## REQUIREMENT
What the task needs is every record repeated exactly, nothing more.

+--

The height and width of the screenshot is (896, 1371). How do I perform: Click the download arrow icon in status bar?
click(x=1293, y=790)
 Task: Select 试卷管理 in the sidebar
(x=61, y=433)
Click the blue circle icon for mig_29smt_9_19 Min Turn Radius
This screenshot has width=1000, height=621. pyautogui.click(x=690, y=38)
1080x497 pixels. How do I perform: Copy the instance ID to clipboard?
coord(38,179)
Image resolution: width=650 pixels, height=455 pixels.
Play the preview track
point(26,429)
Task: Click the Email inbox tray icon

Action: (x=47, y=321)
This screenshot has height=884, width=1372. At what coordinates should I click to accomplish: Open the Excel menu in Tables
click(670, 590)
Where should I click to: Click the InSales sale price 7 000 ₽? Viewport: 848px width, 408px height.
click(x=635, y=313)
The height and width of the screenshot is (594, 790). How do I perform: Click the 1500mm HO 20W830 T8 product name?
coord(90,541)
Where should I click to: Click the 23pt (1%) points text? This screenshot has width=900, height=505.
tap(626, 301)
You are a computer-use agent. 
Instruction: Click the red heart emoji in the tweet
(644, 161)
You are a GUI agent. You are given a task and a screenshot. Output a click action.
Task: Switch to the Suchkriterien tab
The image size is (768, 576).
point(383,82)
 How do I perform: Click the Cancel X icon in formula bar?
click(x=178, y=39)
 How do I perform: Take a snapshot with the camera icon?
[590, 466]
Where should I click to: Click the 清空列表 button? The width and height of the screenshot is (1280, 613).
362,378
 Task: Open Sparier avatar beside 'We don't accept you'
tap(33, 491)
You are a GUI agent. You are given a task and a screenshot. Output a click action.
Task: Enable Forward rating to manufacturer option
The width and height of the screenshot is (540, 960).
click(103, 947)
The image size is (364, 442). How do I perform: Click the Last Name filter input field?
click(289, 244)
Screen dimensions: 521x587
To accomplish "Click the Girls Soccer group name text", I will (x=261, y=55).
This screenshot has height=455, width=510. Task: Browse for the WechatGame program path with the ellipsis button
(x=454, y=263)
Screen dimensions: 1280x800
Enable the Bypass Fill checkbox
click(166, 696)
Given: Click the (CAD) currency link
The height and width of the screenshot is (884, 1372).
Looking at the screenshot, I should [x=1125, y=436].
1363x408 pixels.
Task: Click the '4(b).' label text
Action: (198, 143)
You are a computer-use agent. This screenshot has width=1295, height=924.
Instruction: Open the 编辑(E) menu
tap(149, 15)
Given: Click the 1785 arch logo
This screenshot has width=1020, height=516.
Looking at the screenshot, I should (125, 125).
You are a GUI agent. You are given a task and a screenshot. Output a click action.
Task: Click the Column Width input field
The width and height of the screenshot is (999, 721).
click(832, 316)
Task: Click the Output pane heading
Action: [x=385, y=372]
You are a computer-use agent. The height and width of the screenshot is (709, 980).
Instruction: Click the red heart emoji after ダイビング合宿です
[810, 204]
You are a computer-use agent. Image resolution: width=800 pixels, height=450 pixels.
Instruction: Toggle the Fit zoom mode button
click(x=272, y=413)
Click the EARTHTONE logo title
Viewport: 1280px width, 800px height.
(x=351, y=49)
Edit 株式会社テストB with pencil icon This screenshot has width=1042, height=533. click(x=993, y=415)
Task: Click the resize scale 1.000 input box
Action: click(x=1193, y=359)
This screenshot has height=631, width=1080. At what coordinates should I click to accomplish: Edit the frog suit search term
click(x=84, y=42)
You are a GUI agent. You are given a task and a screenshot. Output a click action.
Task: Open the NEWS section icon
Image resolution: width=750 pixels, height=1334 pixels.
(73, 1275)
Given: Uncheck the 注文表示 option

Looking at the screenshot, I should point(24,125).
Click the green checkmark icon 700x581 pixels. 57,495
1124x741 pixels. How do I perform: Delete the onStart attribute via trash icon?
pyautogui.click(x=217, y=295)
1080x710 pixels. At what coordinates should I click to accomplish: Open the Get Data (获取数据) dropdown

+--

## RESPONSE
The height and width of the screenshot is (896, 1371). How do I perform: Click the download arrow icon in status bar?
click(x=1293, y=790)
 Task: Select 试卷管理 in the sidebar
(x=61, y=433)
Click the blue circle icon for mig_29smt_9_19 Min Turn Radius
This screenshot has width=1000, height=621. pyautogui.click(x=690, y=38)
1080x497 pixels. How do I perform: Copy the instance ID to clipboard?
coord(38,179)
Image resolution: width=650 pixels, height=455 pixels.
Play the preview track
point(26,429)
Task: Click the Email inbox tray icon

Action: (x=47, y=321)
This screenshot has height=884, width=1372. At what coordinates should I click to accomplish: Open the Excel menu in Tables
click(670, 590)
Where should I click to: Click the InSales sale price 7 000 ₽? Viewport: 848px width, 408px height.
click(x=635, y=313)
The height and width of the screenshot is (594, 790). How do I perform: Click the 1500mm HO 20W830 T8 product name?
coord(90,541)
Where should I click to: Click the 23pt (1%) points text? This screenshot has width=900, height=505.
tap(626, 301)
You are a computer-use agent. 
Instruction: Click the red heart emoji in the tweet
(644, 161)
You are a GUI agent. You are given a task and a screenshot. Output a click action.
Task: Switch to the Suchkriterien tab
The image size is (768, 576).
point(383,82)
 How do I perform: Click the Cancel X icon in formula bar?
click(x=178, y=39)
 How do I perform: Take a snapshot with the camera icon?
[590, 466]
Where should I click to: Click the 清空列表 button? The width and height of the screenshot is (1280, 613).
362,378
 Task: Open Sparier avatar beside 'We don't accept you'
tap(33, 491)
You are a GUI agent. You are given a task and a screenshot. Output a click action.
Task: Enable Forward rating to manufacturer option
The width and height of the screenshot is (540, 960).
click(103, 947)
The image size is (364, 442). How do I perform: Click the Last Name filter input field?
click(289, 244)
Screen dimensions: 521x587
To accomplish "Click the Girls Soccer group name text", I will (x=261, y=55).
This screenshot has height=455, width=510. Task: Browse for the WechatGame program path with the ellipsis button
(x=454, y=263)
Screen dimensions: 1280x800
Enable the Bypass Fill checkbox
click(166, 696)
Given: Click the (CAD) currency link
The height and width of the screenshot is (884, 1372).
Looking at the screenshot, I should [x=1125, y=436].
1363x408 pixels.
Task: Click the '4(b).' label text
Action: (198, 143)
You are a computer-use agent. This screenshot has width=1295, height=924.
Instruction: Open the 编辑(E) menu
tap(149, 15)
Given: Click the 1785 arch logo
This screenshot has width=1020, height=516.
Looking at the screenshot, I should (125, 125).
You are a GUI agent. You are given a task and a screenshot. Output a click action.
Task: Click the Column Width input field
The width and height of the screenshot is (999, 721).
click(832, 316)
Task: Click the Output pane heading
Action: [x=385, y=372]
You are a computer-use agent. The height and width of the screenshot is (709, 980).
Instruction: Click the red heart emoji after ダイビング合宿です
[810, 204]
You are a computer-use agent. Image resolution: width=800 pixels, height=450 pixels.
Instruction: Toggle the Fit zoom mode button
click(x=272, y=413)
Click the EARTHTONE logo title
Viewport: 1280px width, 800px height.
(x=351, y=49)
Edit 株式会社テストB with pencil icon This screenshot has width=1042, height=533. click(x=993, y=415)
Task: Click the resize scale 1.000 input box
Action: click(x=1193, y=359)
This screenshot has height=631, width=1080. At what coordinates should I click to accomplish: Edit the frog suit search term
click(x=84, y=42)
You are a GUI agent. You are given a task and a screenshot. Output a click action.
Task: Open the NEWS section icon
Image resolution: width=750 pixels, height=1334 pixels.
(73, 1275)
Given: Uncheck the 注文表示 option

Looking at the screenshot, I should point(24,125).
Click the green checkmark icon 700x581 pixels. 57,495
1124x741 pixels. How do I perform: Delete the onStart attribute via trash icon?
pyautogui.click(x=217, y=295)
1080x710 pixels. At what coordinates should I click to accomplish: Open the Get Data (获取数据) dropdown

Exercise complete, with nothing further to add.